Search code examples
securityoauth-2.0access-token

Do OAuth2 access tokens for a mobile app have to expire?

The accepted answer here as to why OAuth2 access tokens expire:

  • Many providers support bearer tokens which are very weak security-wise. By making them short-lived and requiring refresh, they limit the time an attacker can abuse a stolen token. (What does this mean? I take it to mean allow transmission without TLS? Anything else?).
  • Large scale deployment don't want to perform a database lookup every API call, so instead they issue self-encoded access token which can be verified by decryption. However, this also means there is no way to revoke these tokens so they are issued for a short time and must be refreshed.
  • The refresh token requires client authentication which makes it stronger. Unlike the above access tokens, it is usually implemented with a database lookup.

Assuming that we don't support non-encrypted transmission of the access token takes care of the first bullet point.

Assuming that we are fine with doing a database lookup against a revokable, completely random access token takes care of the second one.
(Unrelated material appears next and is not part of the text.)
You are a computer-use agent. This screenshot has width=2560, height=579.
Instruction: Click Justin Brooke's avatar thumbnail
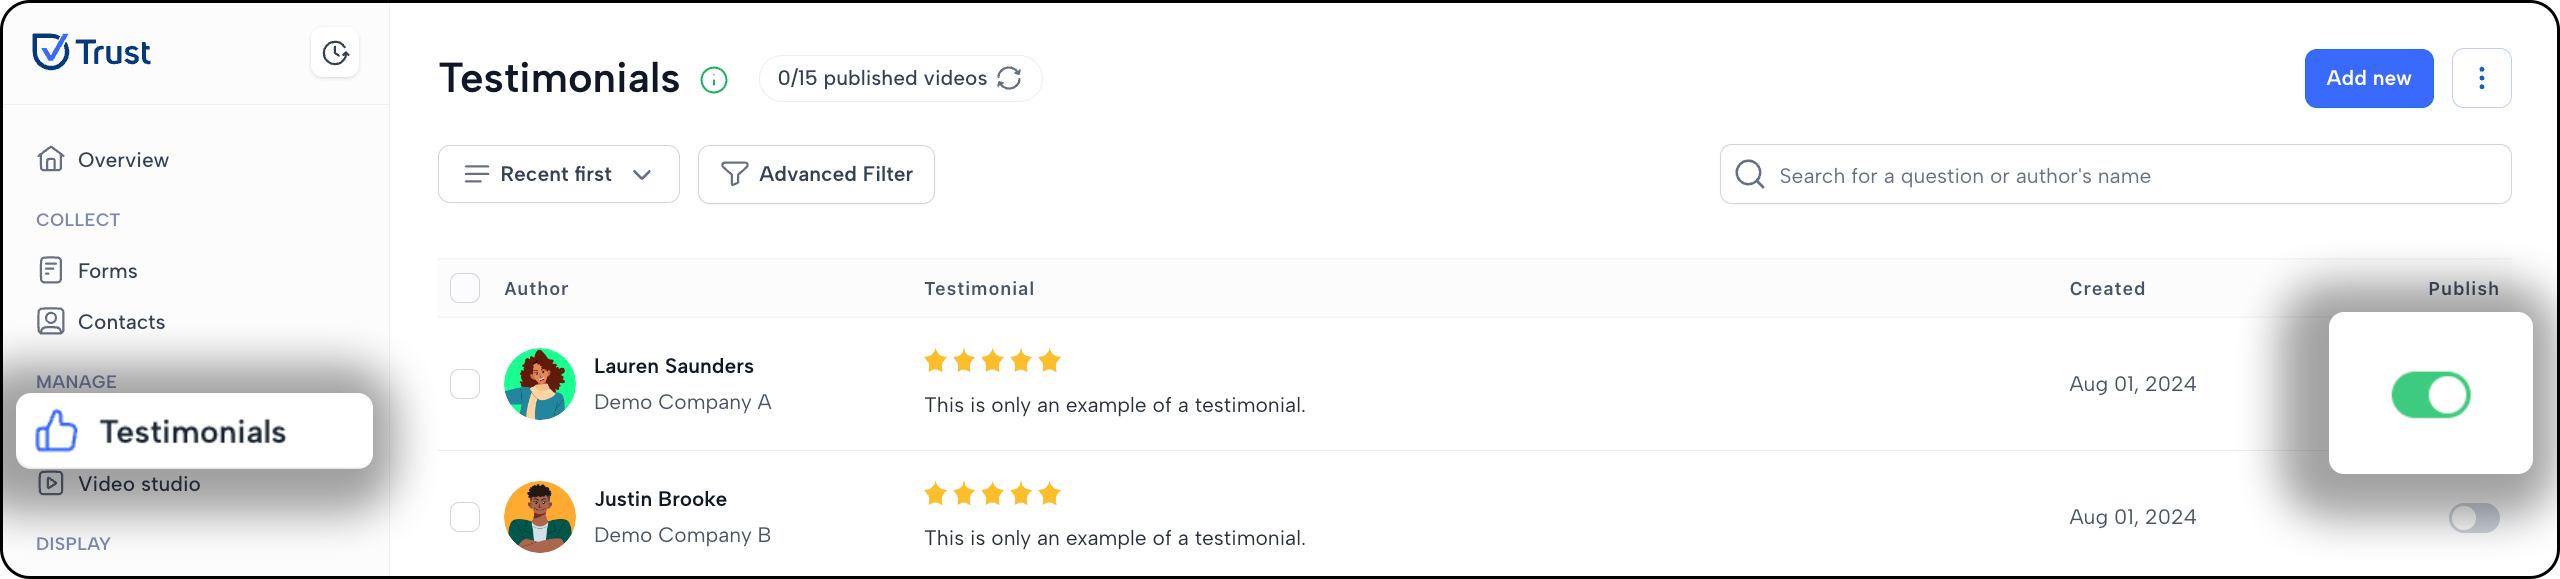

For mobile apps, client authentication cannot be stronger, because "the client_id and client_secret obtained during registration are embedded in the source code of your application. In this context, the client_secret is obviously not treated as a secret." (Google). That eliminates the third concern.

So what is the benefit of separating short-lived access tokens and long-lived refresh tokens in this scenario? Is it "okay" to just issue non-expiring access tokens and ignore the whole refresh token part?

Solution

  • The difference between a refresh token and a non-expiring access token in means of security is one additional call to the authorization server.

    If an attacker gains access to your non-expiring access token, he can directly call your resource server and get confidential data as response.
    Now if he steals your refresh token, he first has to call the authorization server and receive an access token in response. Then he can query the resource server for confidential data.

    Each time an access token is requested from your authorization server using a refresh token, the OAuth 2 specification (at least the latest draft for now) requires the server to check the client identity and if it is bound to the token, if possible.

    As the normal approach with a client secret does not work to definitly identify an installed application on an open platform, the platform running the application has to provide methods to do this. Google e.g. requires Android applications to be signed by the developer. When requesting credentials for an Android application using the Google API Console, you therefore have to specify the fingerprint of the certificate you used for signing the application and only get a client ID, but no secret in response. On issuing tokens, Google can then decide if the application was authorized by the developer to request tokens in his name.

    If you definitly can't verify the client identity, it is at least possible in some cases to recognize that a refresh token was stolen. The specification has an example for this:

    When client authentication is not possible, the authorization server SHOULD deploy other means to detect refresh token abuse.

    For example, the authorization server could employ refresh token rotation in which a new refresh token is issued with every access token refresh response. The previous refresh token is invalidated but retained by the authorization server. If a refresh token is compromised and subsequently used by both the attacker and the legitimate client, one of them will present an invalidated refresh token, which will inform the authorization server of the breach.